- **WHAT THE TASK REQUIRES**
Take the entries that follow and return exactly the lines from the one holding "[button] (82, 2225)" through the one holding "[Facebook - Círculo Negro] (903, 1782)", both included. Nothing else is needed.

(Dataset entries)
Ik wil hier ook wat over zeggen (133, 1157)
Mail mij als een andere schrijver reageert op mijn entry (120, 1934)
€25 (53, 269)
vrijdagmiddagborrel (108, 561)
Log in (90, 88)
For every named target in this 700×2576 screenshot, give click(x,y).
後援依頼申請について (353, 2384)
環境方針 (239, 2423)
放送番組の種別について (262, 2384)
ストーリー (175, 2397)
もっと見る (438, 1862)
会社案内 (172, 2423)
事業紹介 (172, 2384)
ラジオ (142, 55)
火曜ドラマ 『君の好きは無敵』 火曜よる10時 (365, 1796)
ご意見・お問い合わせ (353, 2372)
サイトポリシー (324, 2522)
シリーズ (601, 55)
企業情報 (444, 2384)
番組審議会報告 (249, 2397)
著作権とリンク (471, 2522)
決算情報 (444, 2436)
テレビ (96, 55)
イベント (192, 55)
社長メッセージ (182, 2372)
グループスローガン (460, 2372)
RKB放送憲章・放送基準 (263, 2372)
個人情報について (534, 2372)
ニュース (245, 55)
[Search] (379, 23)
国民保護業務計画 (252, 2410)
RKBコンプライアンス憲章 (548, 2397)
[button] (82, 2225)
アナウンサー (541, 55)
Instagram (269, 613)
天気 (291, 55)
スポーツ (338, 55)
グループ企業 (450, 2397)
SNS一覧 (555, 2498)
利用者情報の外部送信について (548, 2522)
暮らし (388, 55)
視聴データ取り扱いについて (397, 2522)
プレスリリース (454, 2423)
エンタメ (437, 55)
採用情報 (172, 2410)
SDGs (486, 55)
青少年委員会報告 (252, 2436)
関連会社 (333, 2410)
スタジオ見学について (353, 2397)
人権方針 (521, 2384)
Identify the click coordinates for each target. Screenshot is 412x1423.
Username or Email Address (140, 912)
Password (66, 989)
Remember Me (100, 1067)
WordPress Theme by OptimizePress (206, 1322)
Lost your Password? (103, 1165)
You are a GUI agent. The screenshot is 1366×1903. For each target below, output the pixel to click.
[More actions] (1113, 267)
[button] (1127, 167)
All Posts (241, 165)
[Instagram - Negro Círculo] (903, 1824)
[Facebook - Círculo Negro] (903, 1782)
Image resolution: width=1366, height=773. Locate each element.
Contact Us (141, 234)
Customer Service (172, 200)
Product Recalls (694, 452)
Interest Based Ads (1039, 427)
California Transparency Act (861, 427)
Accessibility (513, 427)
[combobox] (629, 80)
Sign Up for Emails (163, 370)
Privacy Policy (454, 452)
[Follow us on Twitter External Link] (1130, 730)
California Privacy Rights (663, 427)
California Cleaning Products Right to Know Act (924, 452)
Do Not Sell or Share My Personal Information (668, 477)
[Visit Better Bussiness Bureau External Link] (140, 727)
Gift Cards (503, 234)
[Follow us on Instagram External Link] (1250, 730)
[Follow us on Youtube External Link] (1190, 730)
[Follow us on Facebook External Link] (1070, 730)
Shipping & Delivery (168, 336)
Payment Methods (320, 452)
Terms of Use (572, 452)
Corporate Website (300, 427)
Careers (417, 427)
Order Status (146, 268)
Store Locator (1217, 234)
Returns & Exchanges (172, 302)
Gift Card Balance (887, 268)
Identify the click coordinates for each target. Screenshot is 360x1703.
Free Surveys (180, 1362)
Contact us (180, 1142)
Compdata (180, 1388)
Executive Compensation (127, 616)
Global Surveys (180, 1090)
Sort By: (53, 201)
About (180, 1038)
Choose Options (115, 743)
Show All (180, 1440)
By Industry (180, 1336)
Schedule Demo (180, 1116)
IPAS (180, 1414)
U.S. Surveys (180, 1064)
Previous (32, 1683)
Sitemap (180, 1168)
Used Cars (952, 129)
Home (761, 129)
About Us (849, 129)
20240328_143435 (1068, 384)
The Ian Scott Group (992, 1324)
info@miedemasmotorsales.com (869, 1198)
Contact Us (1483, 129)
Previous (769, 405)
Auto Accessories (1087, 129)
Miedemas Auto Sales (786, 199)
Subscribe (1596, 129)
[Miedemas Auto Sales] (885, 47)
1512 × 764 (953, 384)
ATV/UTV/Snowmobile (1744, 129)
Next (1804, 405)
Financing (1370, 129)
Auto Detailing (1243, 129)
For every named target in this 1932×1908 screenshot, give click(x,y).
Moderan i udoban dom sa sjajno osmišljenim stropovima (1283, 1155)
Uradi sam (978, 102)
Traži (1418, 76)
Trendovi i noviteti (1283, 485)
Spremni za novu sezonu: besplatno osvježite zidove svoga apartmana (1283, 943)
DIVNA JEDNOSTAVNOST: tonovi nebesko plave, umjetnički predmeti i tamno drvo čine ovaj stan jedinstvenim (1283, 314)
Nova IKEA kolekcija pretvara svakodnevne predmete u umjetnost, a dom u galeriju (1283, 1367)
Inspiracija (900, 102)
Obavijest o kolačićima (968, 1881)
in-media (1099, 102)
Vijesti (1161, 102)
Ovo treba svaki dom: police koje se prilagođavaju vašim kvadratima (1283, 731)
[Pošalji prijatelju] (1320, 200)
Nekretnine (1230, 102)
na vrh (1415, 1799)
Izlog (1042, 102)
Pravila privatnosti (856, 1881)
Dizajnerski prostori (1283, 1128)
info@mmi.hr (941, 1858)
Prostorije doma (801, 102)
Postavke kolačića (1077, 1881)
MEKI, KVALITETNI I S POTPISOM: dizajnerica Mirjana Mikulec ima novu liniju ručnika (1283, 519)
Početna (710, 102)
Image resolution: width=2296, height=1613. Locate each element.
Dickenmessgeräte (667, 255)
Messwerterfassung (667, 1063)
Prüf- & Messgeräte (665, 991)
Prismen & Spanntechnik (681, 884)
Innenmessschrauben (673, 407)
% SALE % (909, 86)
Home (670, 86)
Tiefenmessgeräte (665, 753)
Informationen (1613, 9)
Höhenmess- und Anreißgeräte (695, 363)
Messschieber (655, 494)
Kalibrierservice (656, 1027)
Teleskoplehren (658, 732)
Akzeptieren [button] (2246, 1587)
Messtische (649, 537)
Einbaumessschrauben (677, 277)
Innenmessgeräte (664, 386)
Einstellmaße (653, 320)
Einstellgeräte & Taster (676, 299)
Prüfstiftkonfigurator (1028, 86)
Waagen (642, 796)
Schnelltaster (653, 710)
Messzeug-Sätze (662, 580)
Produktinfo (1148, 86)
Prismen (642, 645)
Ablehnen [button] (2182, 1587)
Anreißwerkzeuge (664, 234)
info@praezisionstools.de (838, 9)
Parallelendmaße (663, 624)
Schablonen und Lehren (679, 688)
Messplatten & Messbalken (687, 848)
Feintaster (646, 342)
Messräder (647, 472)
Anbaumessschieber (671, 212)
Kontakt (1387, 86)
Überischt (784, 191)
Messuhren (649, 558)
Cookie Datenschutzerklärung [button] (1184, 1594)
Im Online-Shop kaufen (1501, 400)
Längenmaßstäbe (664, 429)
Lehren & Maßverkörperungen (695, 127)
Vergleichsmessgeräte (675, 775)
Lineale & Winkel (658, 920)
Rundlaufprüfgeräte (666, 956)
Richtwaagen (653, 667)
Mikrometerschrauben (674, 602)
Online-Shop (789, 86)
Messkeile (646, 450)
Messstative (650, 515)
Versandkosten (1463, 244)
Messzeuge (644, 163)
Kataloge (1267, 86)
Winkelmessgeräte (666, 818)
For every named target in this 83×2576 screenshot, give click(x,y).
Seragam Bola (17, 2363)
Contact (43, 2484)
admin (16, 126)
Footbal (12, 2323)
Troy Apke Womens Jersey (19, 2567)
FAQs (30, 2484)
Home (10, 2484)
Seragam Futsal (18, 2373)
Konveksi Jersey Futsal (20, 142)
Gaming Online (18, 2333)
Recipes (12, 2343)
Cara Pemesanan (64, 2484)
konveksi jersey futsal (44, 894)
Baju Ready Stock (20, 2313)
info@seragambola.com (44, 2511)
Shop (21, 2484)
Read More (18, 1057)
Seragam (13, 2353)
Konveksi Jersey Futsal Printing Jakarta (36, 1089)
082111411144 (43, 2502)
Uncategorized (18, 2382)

- **TASK SOLUTION**
[button] (82, 2225)
アナウンサー (541, 55)
Instagram (269, 613)
天気 (291, 55)
スポーツ (338, 55)
グループ企業 (450, 2397)
SNS一覧 (555, 2498)
利用者情報の外部送信について (548, 2522)
暮らし (388, 55)
視聴データ取り扱いについて (397, 2522)
プレスリリース (454, 2423)
エンタメ (437, 55)
採用情報 (172, 2410)
SDGs (486, 55)
青少年委員会報告 (252, 2436)
関連会社 (333, 2410)
スタジオ見学について (353, 2397)
人権方針 (521, 2384)
Identify the click coordinates for each target. Screenshot is 412x1423.
Username or Email Address (140, 912)
Password (66, 989)
Remember Me (100, 1067)
WordPress Theme by OptimizePress (206, 1322)
Lost your Password? (103, 1165)
You are a GUI agent. The screenshot is 1366×1903. For each target below, output the pixel to click.
[More actions] (1113, 267)
[button] (1127, 167)
All Posts (241, 165)
[Instagram - Negro Círculo] (903, 1824)
[Facebook - Círculo Negro] (903, 1782)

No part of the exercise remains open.